Exercise goal: Without adding anything, give again the lines from the one holding "You are a GUI" through the final line of the records, exactly, with both ends included and pictures dropped.

Extracted records:
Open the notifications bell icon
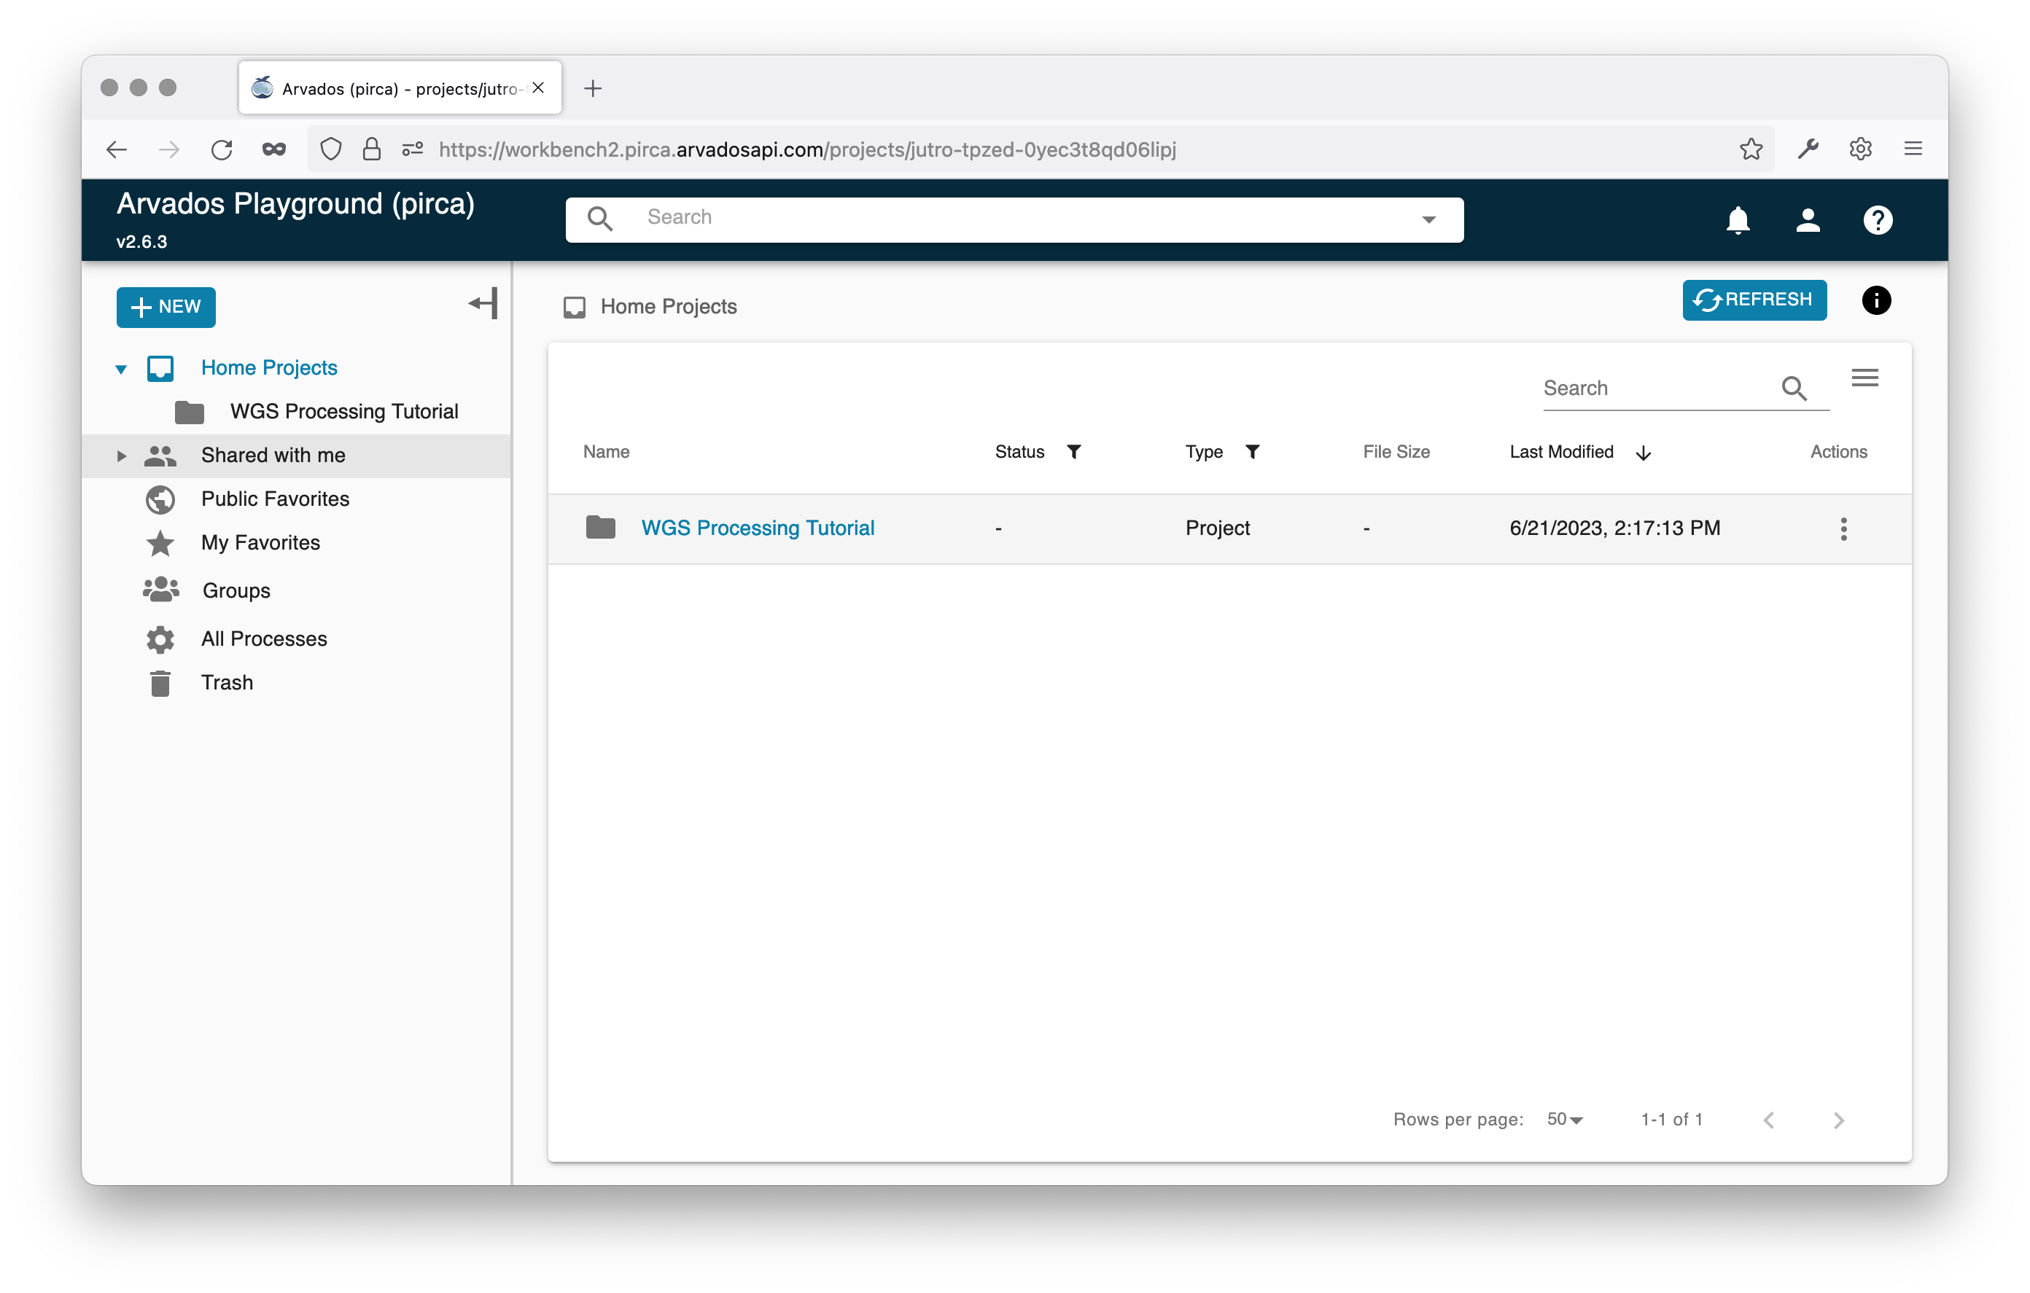Image resolution: width=2030 pixels, height=1293 pixels. pyautogui.click(x=1737, y=220)
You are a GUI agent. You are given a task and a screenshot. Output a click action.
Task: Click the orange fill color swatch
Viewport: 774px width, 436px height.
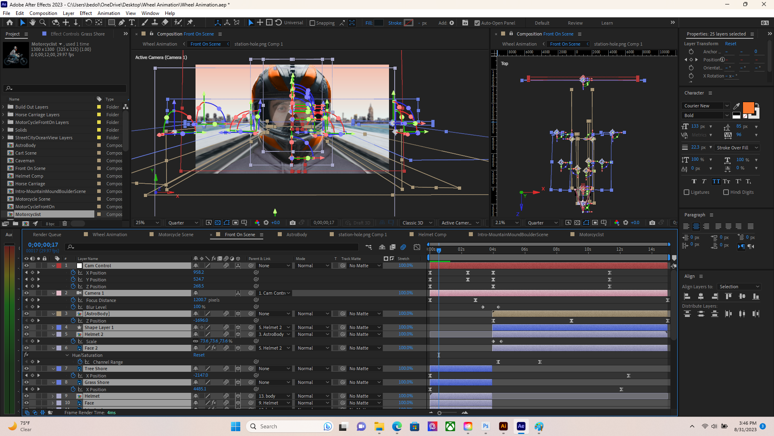pos(748,107)
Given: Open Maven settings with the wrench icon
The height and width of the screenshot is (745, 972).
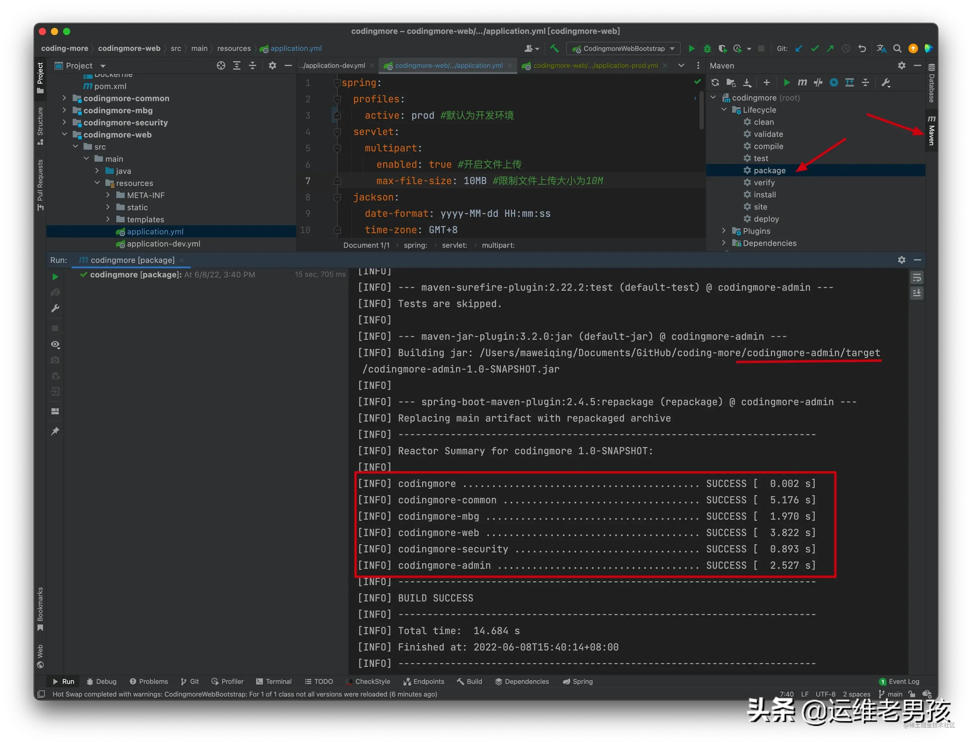Looking at the screenshot, I should (886, 82).
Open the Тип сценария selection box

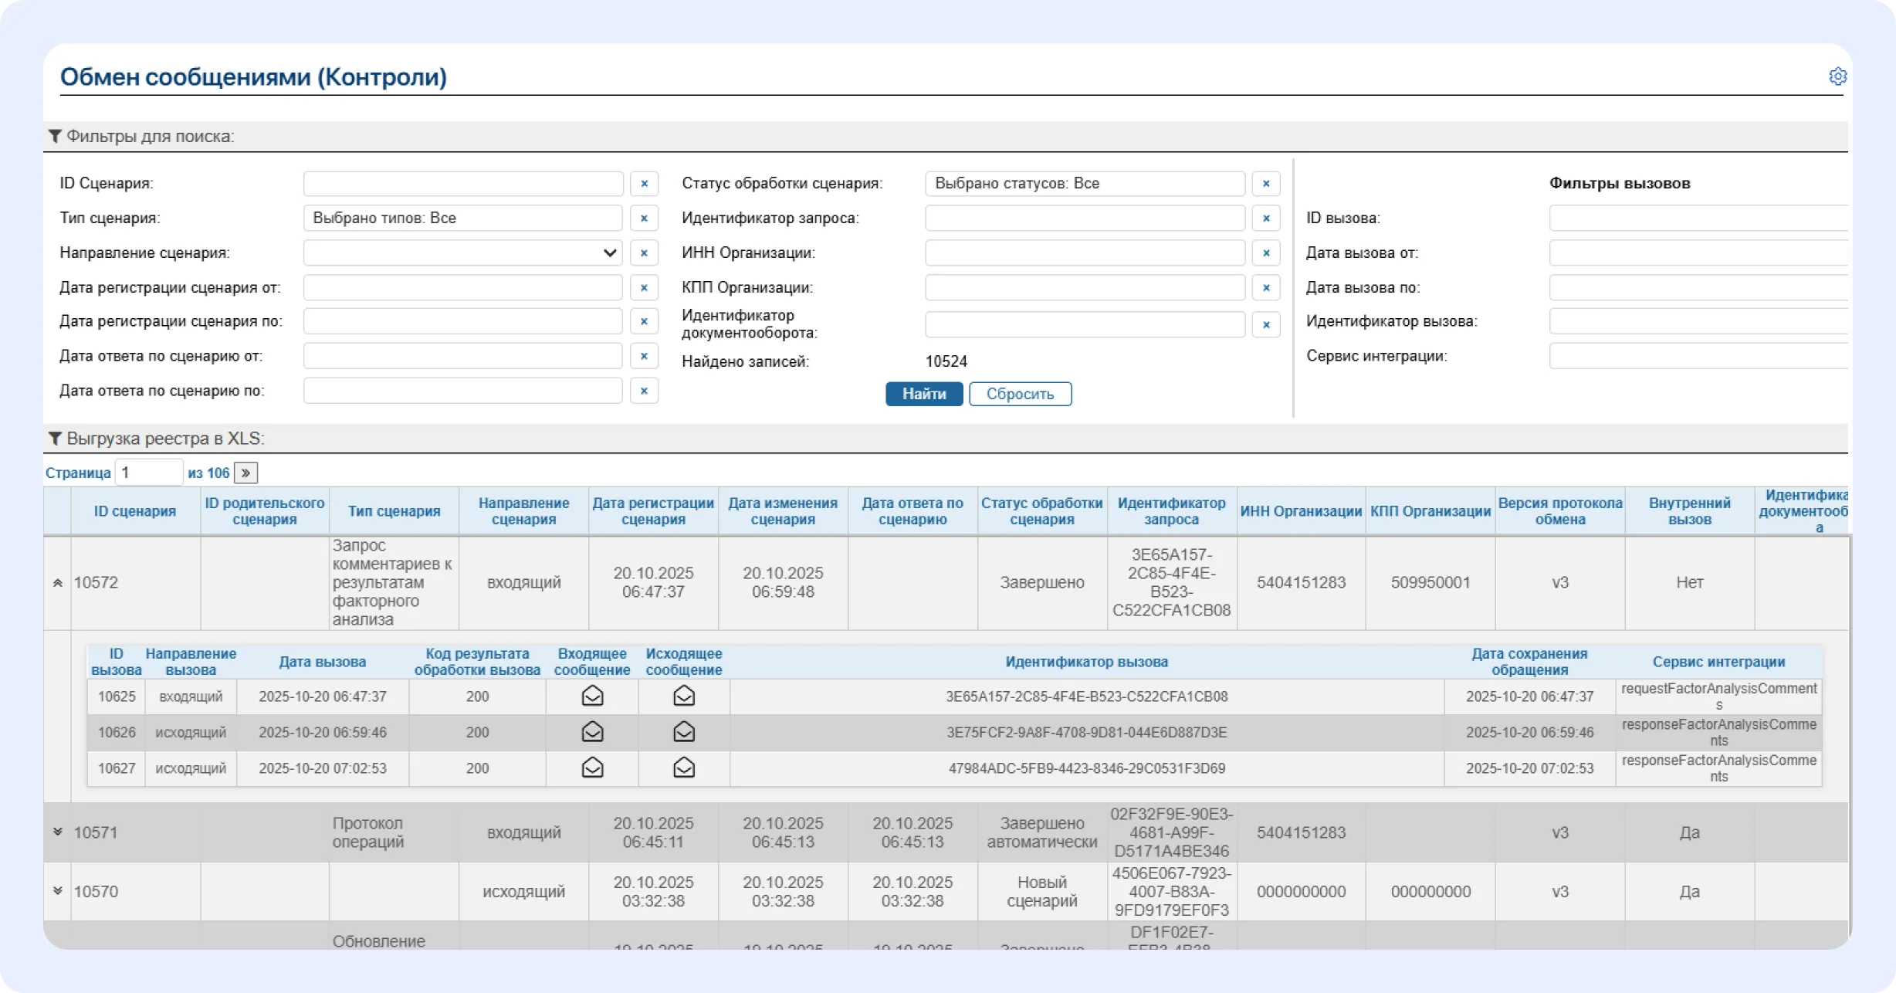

Response below:
You are a GUI agent. You are given a task and a screenshot. Output a click action.
Task: Click the orange fill color swatch
Viewport: 774px width, 436px height.
pos(748,107)
Given: Open Maven settings with the wrench icon
The height and width of the screenshot is (745, 972).
Looking at the screenshot, I should (886, 82).
Open the Тип сценария selection box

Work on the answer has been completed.